What Size Air Conditioner Do I Need? A GTA Homeowner’s Sizing Guide

What Size Air Conditioner Do I Need? A GTA Homeowner’s Sizing Guide
A brand-new three-ton Goodman sitting on a pallet in a Burlington driveway. The homeowner ordered it online after reading that you need “1 ton per 500 square feet.” His house was 1,500 square feet, so three tons seemed right.
Except his home had a walkout basement with floor-to-ceiling south-facing windows, cathedral ceilings in the living room, and attic insulation so thin you could read a newspaper through it. That unit would’ve short-cycled within weeks. Running for five minutes, shutting off, running again. Never pulling humidity out of the air properly. Killing the compressor years before its time.
I’m Tony Marchetti. I’ve been doing HVAC work across the GTA for over 20 years now, and I hold my TSSA certification. Growing up in Woodbridge, I started in this trade young, and I’ve sized hundreds of systems for homes in Oakville, Mississauga, Burlington, and everywhere in between. That “1 ton per 500 square feet” shortcut is exactly the kind of thing that leads homeowners to waste their money. Let me walk you through how sizing actually works.
Why the Square Footage Formula Doesn’t Cut It
Every online forum and home improvement blog pushes some version of the same rule: divide your square footage by 400 or 500, and boom, there’s your tonnage. It’s clean, simple, and flat-out wrong often enough to cost you thousands.
Square footage tells you the area of your floor plan, not how much heat your home actually gains on a 35°C afternoon. Two houses with identical footprints can need completely different cooling capacities. The difference comes down to insulation quality, window placement and type, ceiling height, which direction the house faces, and even the colour of your roof shingles.
Consider two 1,400-square-foot homes. One is a bungalow in Oakville built in 1965 with the original insulation and single-pane windows. On a hot July day, that house might honestly need a 3.5-ton system to stay comfortable. The other is a semi-detached built in 2020 to current Ontario Building Code standards, with proper vapour barriers, double-pane low-E windows, and R-60 attic insulation.
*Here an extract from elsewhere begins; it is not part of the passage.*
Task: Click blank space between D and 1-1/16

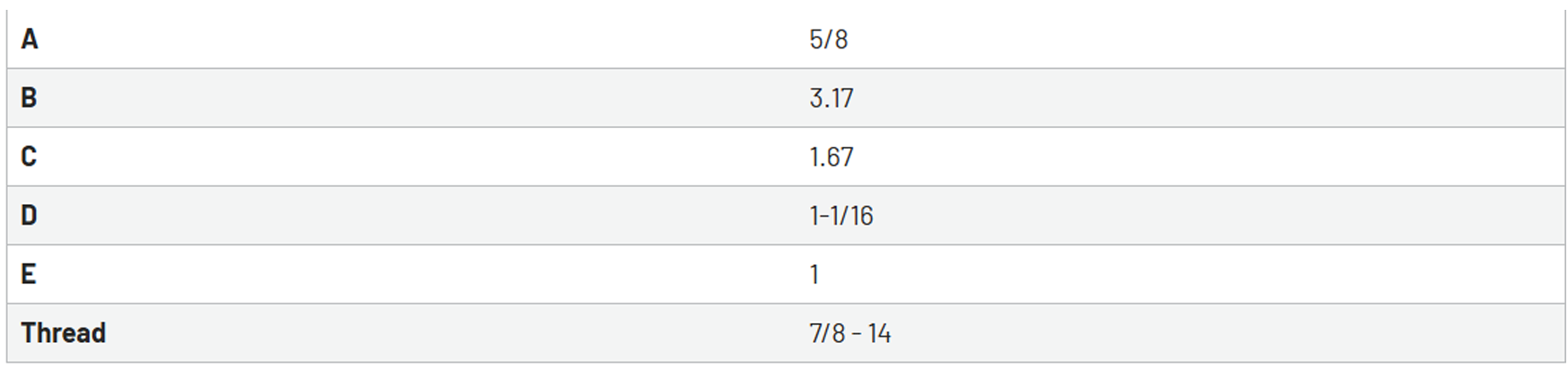Action: click(x=421, y=216)
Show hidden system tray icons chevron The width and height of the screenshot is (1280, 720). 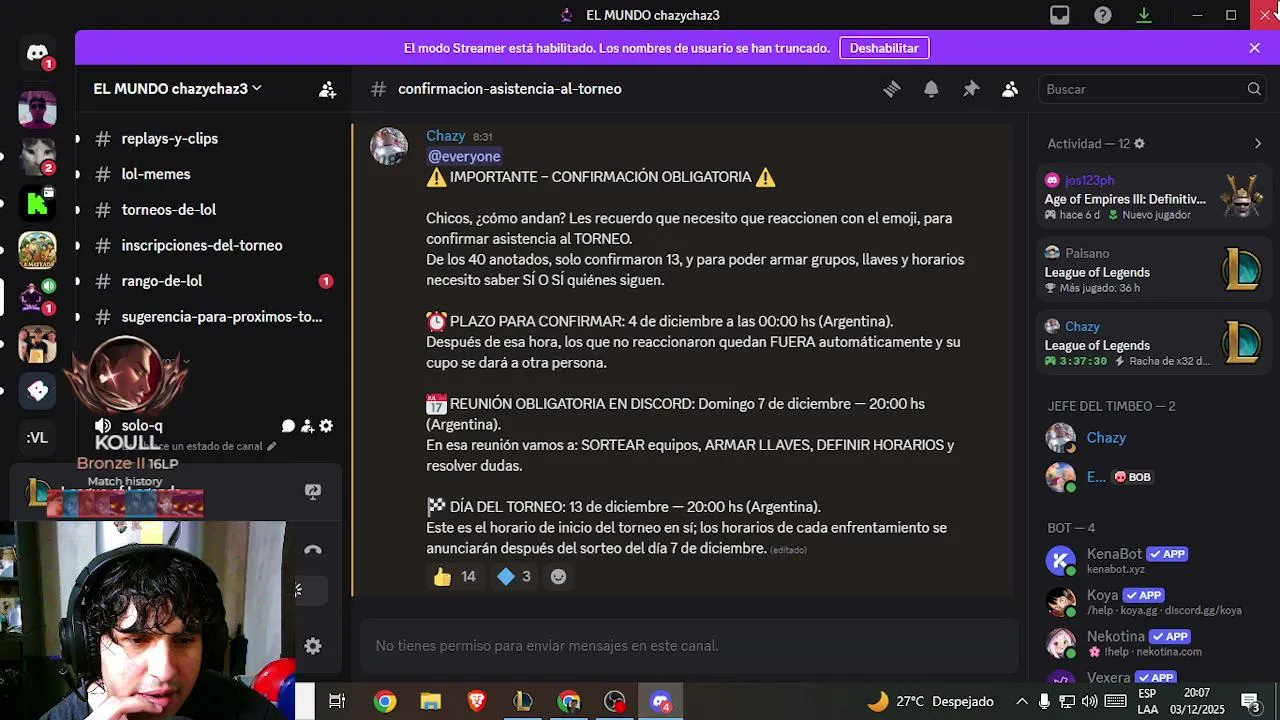pos(1022,701)
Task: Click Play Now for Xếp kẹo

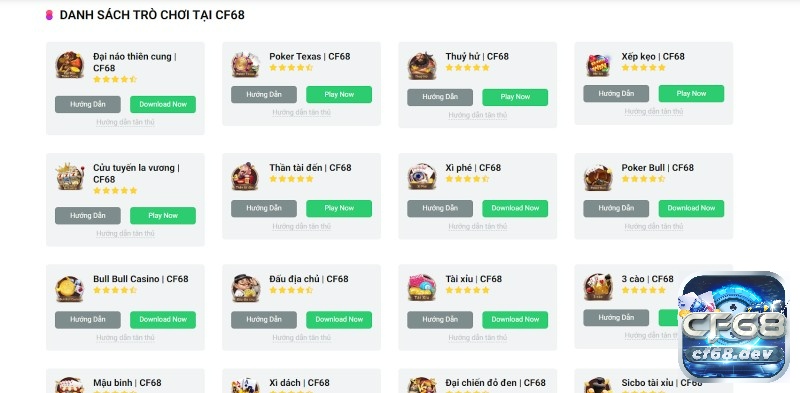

That one might run beautifully on 2 tons.
Same floor area. Nearly double the difference in cooling requirements.
How the Pros Actually Size Your System

The proper method for sizing an air conditioner is a Manual J heat load calculation. It was developed by ASHRAE and the Air Conditioning Contractors of America, and it’s the industry standard that any decent HVAC company runs before recommending equipment.
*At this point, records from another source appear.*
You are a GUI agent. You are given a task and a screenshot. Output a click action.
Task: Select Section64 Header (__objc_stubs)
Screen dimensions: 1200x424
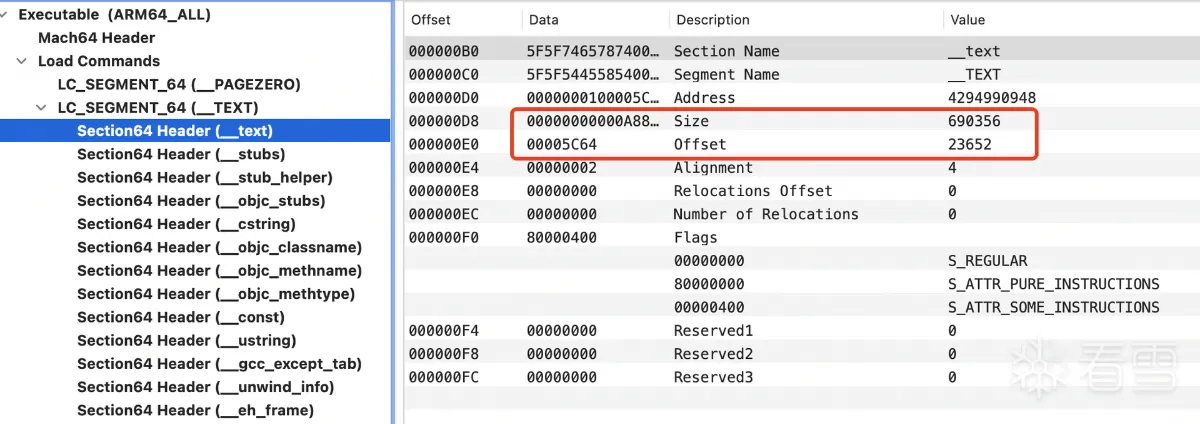click(x=200, y=201)
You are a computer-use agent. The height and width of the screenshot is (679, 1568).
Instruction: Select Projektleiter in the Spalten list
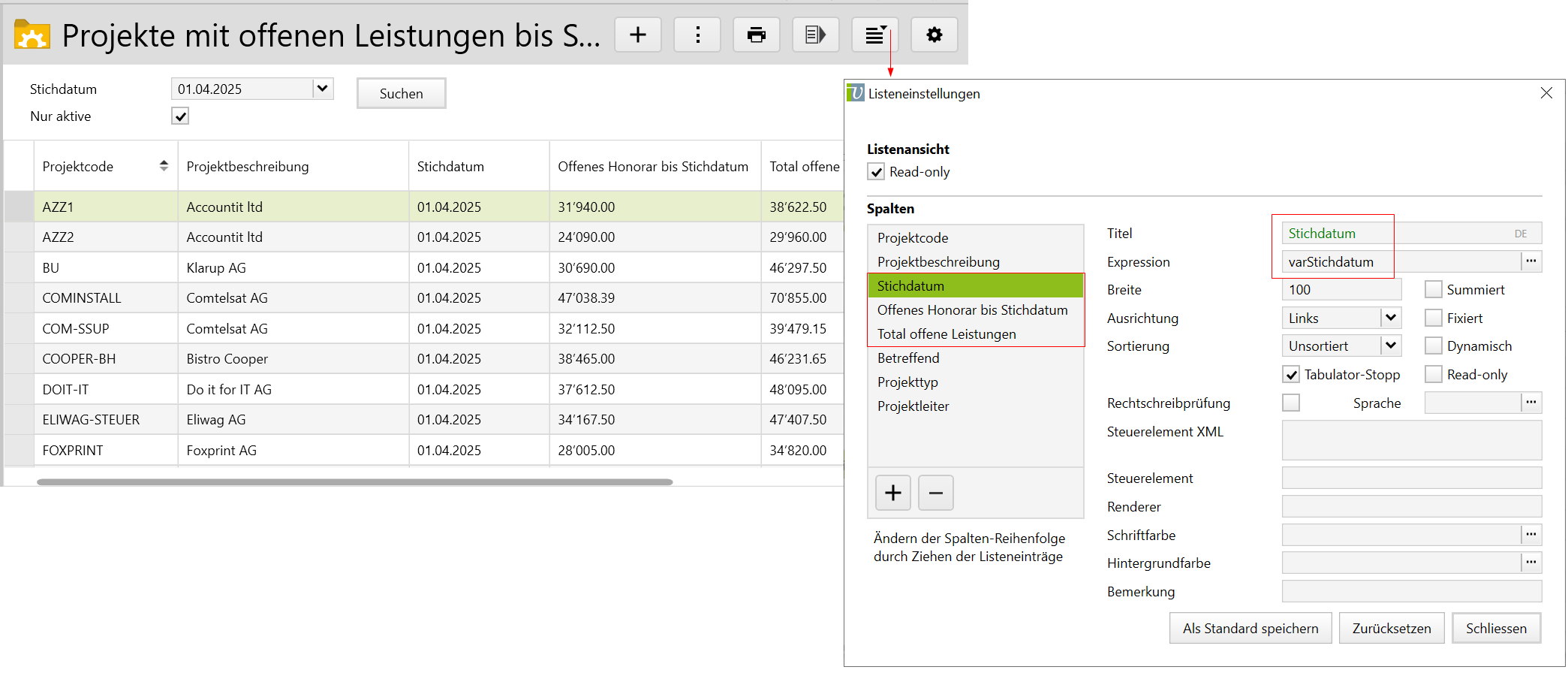913,406
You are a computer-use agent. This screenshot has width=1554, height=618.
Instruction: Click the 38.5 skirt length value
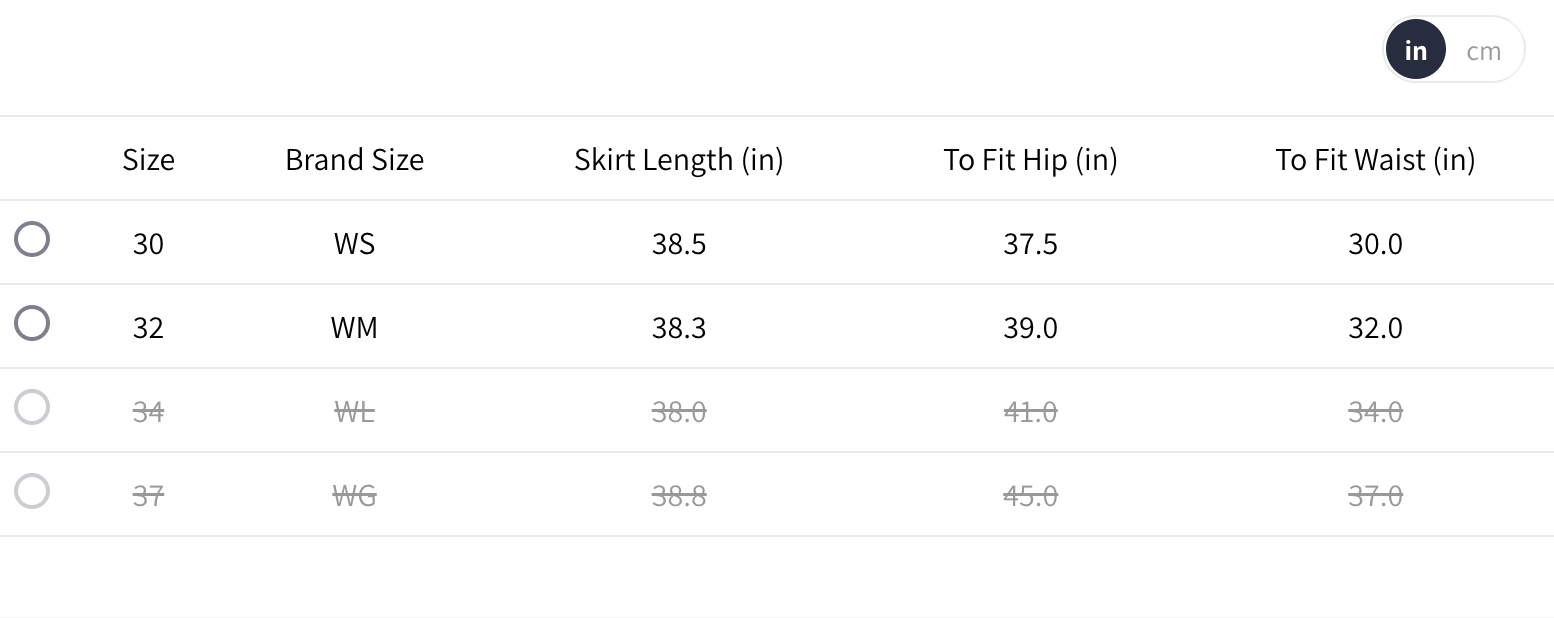click(x=678, y=244)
A Manual J accounts for everything that drives heat into your home:
Building envelope. Wall insulation type and thickness, attic insulation depth, basement conditions. Older homes across the GTA have wildly inconsistent insulation. I’ve opened up attics in Etobicoke where half the space had 12 inches of blown-in cellulose and the other half had nothing but bare plywood over the ceiling drywall.
Windows. Size, orientation, and glass type matter more than the total count. A wall of west-facing windows dumps massive solar heat into your living room every afternoon. Double-pane low-E windows cut that gain roughly in half compared to old single-pane units. It’s about where they face and what glass you’ve got, not how many there are.
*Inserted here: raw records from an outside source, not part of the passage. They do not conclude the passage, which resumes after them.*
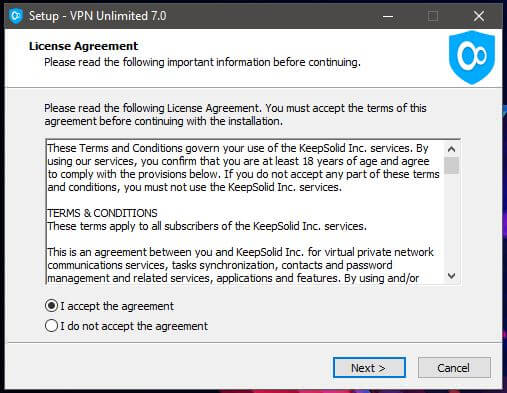This screenshot has height=393, width=507.
Task: Click inside the license agreement text box
Action: click(x=245, y=212)
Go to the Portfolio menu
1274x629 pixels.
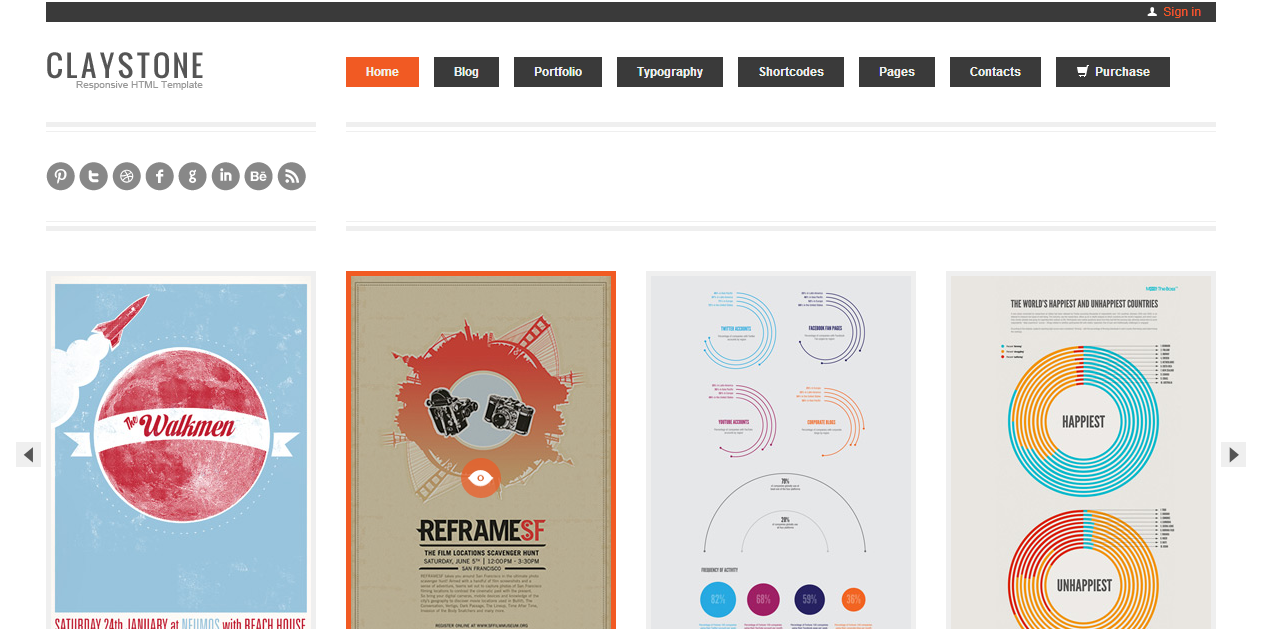[x=558, y=72]
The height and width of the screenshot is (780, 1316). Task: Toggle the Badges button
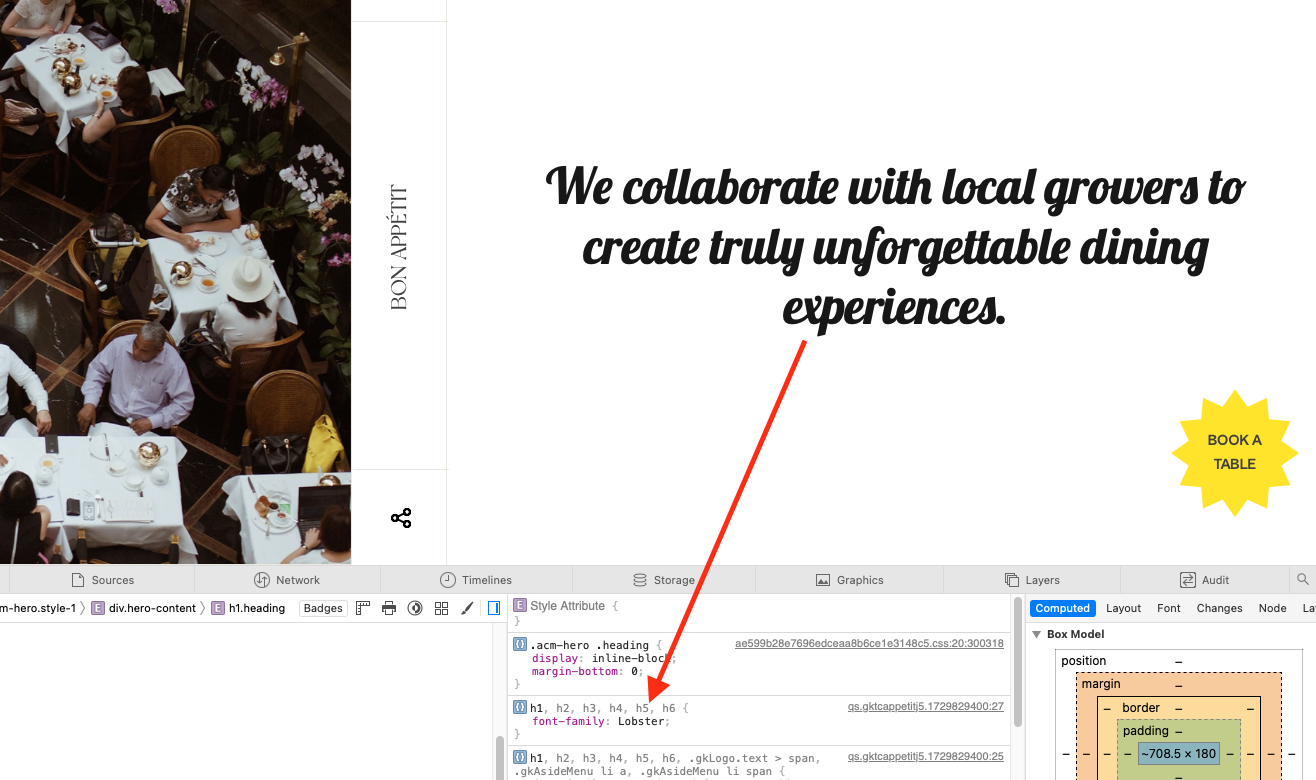[323, 608]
People and appliances. A family of four with a home office running two monitors all day and a kitchen cooking three meals generates way more internal heat than a retired couple in an empty nest. That adds up on your cooling load.
Climate data. Manual J uses historical weather specific to your region. Toronto’s design cooling temperature, the outdoor temp used for worst-case calculations, sits around 33°C. Your system gets sized to handle that benchmark.
Most contractors who do this right charge $200 to $500 for a standalone Manual J, or they include it with a full installation quote. If someone gives you a tonnage number after spending five minutes looking around your basement, get a second opinion.
The Real Cost of Getting It Wrong

Oversized. This is the more common mistake, and I see it all the time because people assume bigger means better. An oversized AC drops the air temperature fast but shuts off before it has time to remove moisture. Your thermostat reads 22°C but the air feels sticky and damp. The constant start-stop cycling beats up the compressor and can knock 3 to 5 years off the equipment’s life. You paid more for a bigger unit and it performs worse.
Undersized. Less common but no less painful. The system runs non-stop on hot days and never hits the temperature you set. Your hydro bill climbs. The compressor overheats from sustained full-load operation. According to Natural Resources Canada, a properly sized system runs in longer, steadier cycles, not marathon sessions.
AC Sizing Chart for GTA Homes
Here’s a practical starting point based on what I’ve seen across thousands of homes in Oakville, Mississauga, Burlington, and the wider GTA. These are ranges, not guarantees. A proper Manual J is the only way to know for sure.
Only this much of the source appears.